## Extract
Here then, in terms of the theme, continued from Romans 5, from which it would be unwise to seek to disjoin it, as if Paul forgot what he was talking about, rather than some misled expositors: baptism then ? It is into HIS DEATH! As His baptism in this setting was to die to cover our sins, our baptism here in parallel is to die to sin, dead to its call,  and to live from Him - rendering to Him the life for which He gave His own, in dying, just as He renders the life with which He lived and then rose again, to us!

Death is the focus and feature on the one side, permanent, classical, transformatory, and life in and through that death, in Him, on the other. It is synthetic, not episodic; it is Christ-centred, not self-centred. it is all containing, not dispersed little atoms. It is ONE CHRIST, in one continuity, giving permanent removal to one thing, and permanent accruement of the other. It is literally life and death, the living of the one and the total disjunction in theme, of the other.

Death, then, it requires burial - so our 'baptism' is a burial too, and from the dead we get new life, not a shivering with drips. ALL THAT is past in the thematic conception. It is victory, not initiation, which is the topic, continuation not commencement.

Planted with Him (Romans 6:5) - which again involves of course the continuity in the ground, not coming out of it, the image continues - and planted in death, we gain a resurrection like His.

Burial to death ? Yes, this is the destiny of the 'old man', formerly dominant (Romans 6:6), of the sinful nature which is not 'washed off' but crucified, planted and buried, left in its depths to die. Buried ? the contextual theme goes: Indeed it was planted and crucified as well, fixed permanently, interred, left to die in situ. There indeed, therefore, even the summary EXECUTION is in view, the very crucifixion of the "body of sin" (6:6), that looses a person from sin's 'slavery'.

Exclusive of other themes, this one dominates and must direct thought, if we are to avoid daydreams and obsessive, eisegetic intrusions.

## Material provided
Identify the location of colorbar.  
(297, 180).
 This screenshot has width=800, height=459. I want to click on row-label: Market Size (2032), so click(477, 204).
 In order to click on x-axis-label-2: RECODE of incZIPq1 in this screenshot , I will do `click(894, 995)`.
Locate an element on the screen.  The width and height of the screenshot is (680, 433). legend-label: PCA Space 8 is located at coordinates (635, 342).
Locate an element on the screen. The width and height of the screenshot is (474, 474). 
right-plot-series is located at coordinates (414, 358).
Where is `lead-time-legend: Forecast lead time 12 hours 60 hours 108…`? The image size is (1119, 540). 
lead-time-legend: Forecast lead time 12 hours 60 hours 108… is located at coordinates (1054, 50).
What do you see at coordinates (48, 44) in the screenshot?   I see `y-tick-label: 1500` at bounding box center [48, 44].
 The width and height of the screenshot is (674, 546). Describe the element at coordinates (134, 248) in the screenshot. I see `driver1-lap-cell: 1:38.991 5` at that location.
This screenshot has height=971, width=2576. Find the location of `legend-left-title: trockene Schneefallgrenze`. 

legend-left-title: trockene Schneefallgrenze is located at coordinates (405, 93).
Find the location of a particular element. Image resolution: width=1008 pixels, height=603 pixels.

## Using the information
1: Retype the part of the text on Romans 6 from "Burial to death" to "from sin's 'slavery'.".
2: Repeat the records from the line containing "is (1119, 540)." through the end of the records.

## Outputs for the tasks
1:
Burial to death ? Yes, this is the destiny of the 'old man', formerly dominant (Romans 6:6), of the sinful nature which is not 'washed off' but crucified, planted and buried, left in its depths to die. Buried ? the contextual theme goes: Indeed it was planted and crucified as well, fixed permanently, interred, left to die in situ. There indeed, therefore, even the summary EXECUTION is in view, the very crucifixion of the "body of sin" (6:6), that looses a person from sin's 'slavery'.

2:
Where is `lead-time-legend: Forecast lead time 12 hours 60 hours 108…`? The image size is (1119, 540). 
lead-time-legend: Forecast lead time 12 hours 60 hours 108… is located at coordinates (1054, 50).
What do you see at coordinates (48, 44) in the screenshot?   I see `y-tick-label: 1500` at bounding box center [48, 44].
 The width and height of the screenshot is (674, 546). Describe the element at coordinates (134, 248) in the screenshot. I see `driver1-lap-cell: 1:38.991 5` at that location.
This screenshot has height=971, width=2576. Find the location of `legend-left-title: trockene Schneefallgrenze`. 

legend-left-title: trockene Schneefallgrenze is located at coordinates (405, 93).
Find the location of a particular element. Image resolution: width=1008 pixels, height=603 pixels.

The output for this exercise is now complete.